Lloyds has published its annual results this morning, concluding a positive reporting season for the top UK banks.
Despite lagging behind its rivals, Lloyds’ full-year numbers received a positive response by the market and a ‘buy’ note from Jonathan Pierce, equity analyst at Jefferies International Limited – as did Barclays and HSBC.
The UK banking sector is benefitting from high net interest margins, moderate loan losses and helpful investment banking operations (where applicable) which are happening amid buoyant and volatile markets, as noted by Russ Mould, AJ Bell investment director.
“This combination means the FTSE 350 Banks index is shrugging off the uncertain outlook for both the UK economy and that of China, which remains a key area of operation for both HSBC and Standard Chartered,” he said.
Indeed the FTSE 350 Banks index skyrocketed in the past 12 months and is now up 50 percentage points ahead of the main UK indices, as the table below shows. This made it the single best performer among the 39 industry groupings, now trading at its highest mark since 2008.
Performance of indices over 1yr
Source: FE Analytics
On the back of this growth, investors might be asking themselves whether the sector has run out of steam. Analysts are “taking no chances”, said Mould, and expecting “a slight dip” in the pre-tax profit of the top five UK banks (from £50bn in 2024 to £48bn).
But this is not how Peter Davies, manager of Lansdowne (Lux) Developed Markets, feels. He believes UK and Irish retail banks still provide “a generational investment opportunity”.
He said: “Despite recent returns, the market continues to underestimate the true value of these businesses. As the sector normalises following the extreme stress of the past 15 years, we see significant upside potential.”
Banking represents one of the highest-conviction themes in the fund, which holds a 25% allocation to the sector – a positioning that helped drive strong performance in 2024, when most investors' attention was concentrated on a narrow set of US technology stocks.

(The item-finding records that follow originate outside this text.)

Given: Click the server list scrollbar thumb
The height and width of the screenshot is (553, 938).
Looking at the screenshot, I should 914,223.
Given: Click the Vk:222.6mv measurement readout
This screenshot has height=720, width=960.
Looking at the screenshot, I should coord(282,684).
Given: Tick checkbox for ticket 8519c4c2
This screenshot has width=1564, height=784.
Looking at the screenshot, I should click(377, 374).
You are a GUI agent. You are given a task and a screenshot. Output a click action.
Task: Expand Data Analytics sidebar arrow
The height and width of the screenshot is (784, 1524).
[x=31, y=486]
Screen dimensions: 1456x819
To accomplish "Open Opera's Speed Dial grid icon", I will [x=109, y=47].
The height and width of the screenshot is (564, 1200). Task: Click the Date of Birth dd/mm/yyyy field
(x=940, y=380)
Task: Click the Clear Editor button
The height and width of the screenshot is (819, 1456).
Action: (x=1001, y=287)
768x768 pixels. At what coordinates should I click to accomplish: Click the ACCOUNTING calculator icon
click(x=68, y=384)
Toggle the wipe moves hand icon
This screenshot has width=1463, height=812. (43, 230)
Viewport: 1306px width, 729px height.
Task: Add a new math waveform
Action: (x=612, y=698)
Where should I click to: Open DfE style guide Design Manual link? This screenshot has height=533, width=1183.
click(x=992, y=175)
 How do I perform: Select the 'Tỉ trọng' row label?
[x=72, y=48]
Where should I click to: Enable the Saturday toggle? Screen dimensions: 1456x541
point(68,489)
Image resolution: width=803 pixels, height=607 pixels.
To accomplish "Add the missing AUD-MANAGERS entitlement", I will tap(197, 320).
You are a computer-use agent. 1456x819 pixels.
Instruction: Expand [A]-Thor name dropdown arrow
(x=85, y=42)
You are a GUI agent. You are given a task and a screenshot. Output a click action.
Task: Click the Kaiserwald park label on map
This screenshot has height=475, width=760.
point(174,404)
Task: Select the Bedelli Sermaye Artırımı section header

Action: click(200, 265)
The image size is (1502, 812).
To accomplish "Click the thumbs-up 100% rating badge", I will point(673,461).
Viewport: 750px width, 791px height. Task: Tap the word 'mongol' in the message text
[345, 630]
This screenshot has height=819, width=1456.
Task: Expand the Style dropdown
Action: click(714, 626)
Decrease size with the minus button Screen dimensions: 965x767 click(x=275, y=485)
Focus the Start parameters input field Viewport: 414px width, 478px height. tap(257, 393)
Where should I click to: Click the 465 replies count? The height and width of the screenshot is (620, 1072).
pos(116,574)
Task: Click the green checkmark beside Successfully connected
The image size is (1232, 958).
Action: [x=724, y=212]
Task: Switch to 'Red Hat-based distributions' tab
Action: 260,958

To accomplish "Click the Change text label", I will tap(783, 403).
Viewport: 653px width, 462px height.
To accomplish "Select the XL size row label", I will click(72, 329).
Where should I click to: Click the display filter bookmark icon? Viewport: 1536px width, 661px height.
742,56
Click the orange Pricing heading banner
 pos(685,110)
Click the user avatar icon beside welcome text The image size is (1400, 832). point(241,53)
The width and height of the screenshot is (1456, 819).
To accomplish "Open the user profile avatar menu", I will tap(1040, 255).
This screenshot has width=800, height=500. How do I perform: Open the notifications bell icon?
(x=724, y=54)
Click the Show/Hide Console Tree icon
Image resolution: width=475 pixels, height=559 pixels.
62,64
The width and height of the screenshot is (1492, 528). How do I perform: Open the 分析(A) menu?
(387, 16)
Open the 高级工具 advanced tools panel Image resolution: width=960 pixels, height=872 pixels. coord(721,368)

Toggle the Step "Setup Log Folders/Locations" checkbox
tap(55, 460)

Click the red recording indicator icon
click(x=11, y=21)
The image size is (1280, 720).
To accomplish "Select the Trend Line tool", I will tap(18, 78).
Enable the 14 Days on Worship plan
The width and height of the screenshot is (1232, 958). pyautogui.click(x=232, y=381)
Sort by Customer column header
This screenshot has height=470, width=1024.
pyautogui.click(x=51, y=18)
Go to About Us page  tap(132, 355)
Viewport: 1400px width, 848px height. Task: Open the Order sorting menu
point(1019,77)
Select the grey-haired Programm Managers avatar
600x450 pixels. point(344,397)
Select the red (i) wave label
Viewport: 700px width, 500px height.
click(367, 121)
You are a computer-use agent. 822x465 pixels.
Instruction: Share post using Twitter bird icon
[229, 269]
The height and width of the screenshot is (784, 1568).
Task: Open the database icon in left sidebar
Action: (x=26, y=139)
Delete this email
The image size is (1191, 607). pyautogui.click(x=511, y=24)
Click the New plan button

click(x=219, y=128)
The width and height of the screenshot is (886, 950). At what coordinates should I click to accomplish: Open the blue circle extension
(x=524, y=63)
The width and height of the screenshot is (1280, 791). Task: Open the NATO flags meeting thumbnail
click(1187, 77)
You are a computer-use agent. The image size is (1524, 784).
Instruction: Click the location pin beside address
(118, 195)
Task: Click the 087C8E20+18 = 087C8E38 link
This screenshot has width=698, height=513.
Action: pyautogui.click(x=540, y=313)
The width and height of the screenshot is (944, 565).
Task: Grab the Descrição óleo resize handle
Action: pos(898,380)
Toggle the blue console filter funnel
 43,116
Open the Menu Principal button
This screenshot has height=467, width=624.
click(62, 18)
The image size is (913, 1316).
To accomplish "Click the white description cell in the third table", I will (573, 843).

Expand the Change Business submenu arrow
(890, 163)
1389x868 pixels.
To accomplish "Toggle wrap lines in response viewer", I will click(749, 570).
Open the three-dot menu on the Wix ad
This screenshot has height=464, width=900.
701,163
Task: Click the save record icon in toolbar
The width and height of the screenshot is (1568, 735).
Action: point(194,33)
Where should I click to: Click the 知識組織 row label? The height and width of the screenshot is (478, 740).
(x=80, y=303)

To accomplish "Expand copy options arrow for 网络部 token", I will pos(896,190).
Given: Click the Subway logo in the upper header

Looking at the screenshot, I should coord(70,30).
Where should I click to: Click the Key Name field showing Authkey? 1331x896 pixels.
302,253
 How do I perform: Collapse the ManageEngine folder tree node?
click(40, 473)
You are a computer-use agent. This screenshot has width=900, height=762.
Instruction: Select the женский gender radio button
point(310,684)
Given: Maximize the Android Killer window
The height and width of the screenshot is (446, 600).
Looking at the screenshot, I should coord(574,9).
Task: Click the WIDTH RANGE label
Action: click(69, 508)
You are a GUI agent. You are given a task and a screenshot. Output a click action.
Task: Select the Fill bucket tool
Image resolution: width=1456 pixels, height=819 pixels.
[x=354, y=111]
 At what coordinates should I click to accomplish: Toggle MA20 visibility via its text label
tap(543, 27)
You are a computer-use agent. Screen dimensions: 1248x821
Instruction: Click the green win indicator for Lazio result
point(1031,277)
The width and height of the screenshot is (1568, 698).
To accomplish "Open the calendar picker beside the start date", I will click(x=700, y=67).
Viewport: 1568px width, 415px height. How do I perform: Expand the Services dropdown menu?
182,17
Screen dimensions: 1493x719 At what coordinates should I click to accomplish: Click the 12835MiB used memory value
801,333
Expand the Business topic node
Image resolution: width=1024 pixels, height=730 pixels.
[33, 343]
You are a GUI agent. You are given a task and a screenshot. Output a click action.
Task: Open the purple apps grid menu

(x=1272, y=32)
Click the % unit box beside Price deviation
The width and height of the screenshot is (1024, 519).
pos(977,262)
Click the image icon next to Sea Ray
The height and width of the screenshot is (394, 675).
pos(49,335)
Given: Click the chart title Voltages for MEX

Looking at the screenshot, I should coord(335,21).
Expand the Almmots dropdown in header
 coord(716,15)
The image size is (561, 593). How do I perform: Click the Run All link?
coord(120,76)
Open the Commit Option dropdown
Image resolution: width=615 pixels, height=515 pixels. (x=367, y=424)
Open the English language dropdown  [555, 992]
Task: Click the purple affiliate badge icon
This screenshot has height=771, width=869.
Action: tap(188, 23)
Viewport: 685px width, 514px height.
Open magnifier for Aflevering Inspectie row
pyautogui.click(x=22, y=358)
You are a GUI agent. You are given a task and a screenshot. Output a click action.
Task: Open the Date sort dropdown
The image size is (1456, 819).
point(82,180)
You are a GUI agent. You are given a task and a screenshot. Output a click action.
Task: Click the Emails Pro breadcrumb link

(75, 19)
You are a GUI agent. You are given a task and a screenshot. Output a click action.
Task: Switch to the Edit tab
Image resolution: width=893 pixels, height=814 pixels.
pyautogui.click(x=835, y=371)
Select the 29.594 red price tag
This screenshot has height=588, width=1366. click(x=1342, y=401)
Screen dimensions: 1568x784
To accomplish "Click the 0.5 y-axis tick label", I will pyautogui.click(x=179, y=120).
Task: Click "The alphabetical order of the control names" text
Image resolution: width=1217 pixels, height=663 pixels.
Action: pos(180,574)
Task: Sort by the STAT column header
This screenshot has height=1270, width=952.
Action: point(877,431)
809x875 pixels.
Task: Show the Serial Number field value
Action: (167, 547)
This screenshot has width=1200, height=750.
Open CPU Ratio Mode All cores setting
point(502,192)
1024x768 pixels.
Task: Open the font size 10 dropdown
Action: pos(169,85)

Natwest is the top holding in the fund, representing 8.6% of the $167.4m portfolio; Lloyds is also in the top 10 at 4.4%. In the past 12 months, the fund returned 28.6%, 15 percentage points ahead of the average peer. This results put it in 13th place within the 542-strong sector.
Performance of fund against index and sector over 1yr
Source: FE Analytics
There are two basic truths of banking that are often forgotten, according to Davies. First, it is an industry that tends to grow at least in line with nominal GDP over time. Second, economies of scale are “incredibly powerful”, both from cost efficiencies and because new business flows tend to be less profitable than the sticky stock of customers, rendering new entrant economics poor. As a result, incumbents tend to gain market share over time, either organically or via consolidation, the manager explained.
In the UK and Ireland today, exactly this norm is reasserting itself, as businesses have simplified, industries consolidated and interest-rate extremes corrected.
“This normalisation is, understandably, something investors loathe to recognise given recent history but seems to us demonstrable and likely to get more obvious going forward,” he said.
“While UK and Irish banks largely posted positive returns in 2024, those returns remain understated due to interest rate hedges. As these hedges unwind in the coming years, and banks are exposed to higher rates, we expect even stronger returns in the years ahead.”
Deposit growth also returned during 2024 as the one-off effect of a sharp rise in rates worked through.
Meanwhile, the manager thinks the “very high risk premium implicit in current valuations seems increasingly hard to validate” as traditional risks recede, with credit quality proving “exceptionally resilient”.
Additionally customers are more financially stable, as suggested by the low level of provisions during a period of steep rate increases and a severe cost-of-living crisis across Europe.
Regulatory tightening also appears to be moderating materially, if not reversing, something Davies thinks should continue on the back of the new US administration’s deregulatory plans.
“Finally, a tough UK Budget and Irish elections did not yield increased taxes on the sector, which again suggests historic risks are alleviating. With hedges unwinding, balance-sheet growth ahead of cost inflation and share buybacks at low valuations, the growth of earnings possible for the sector is substantial,” he concluded.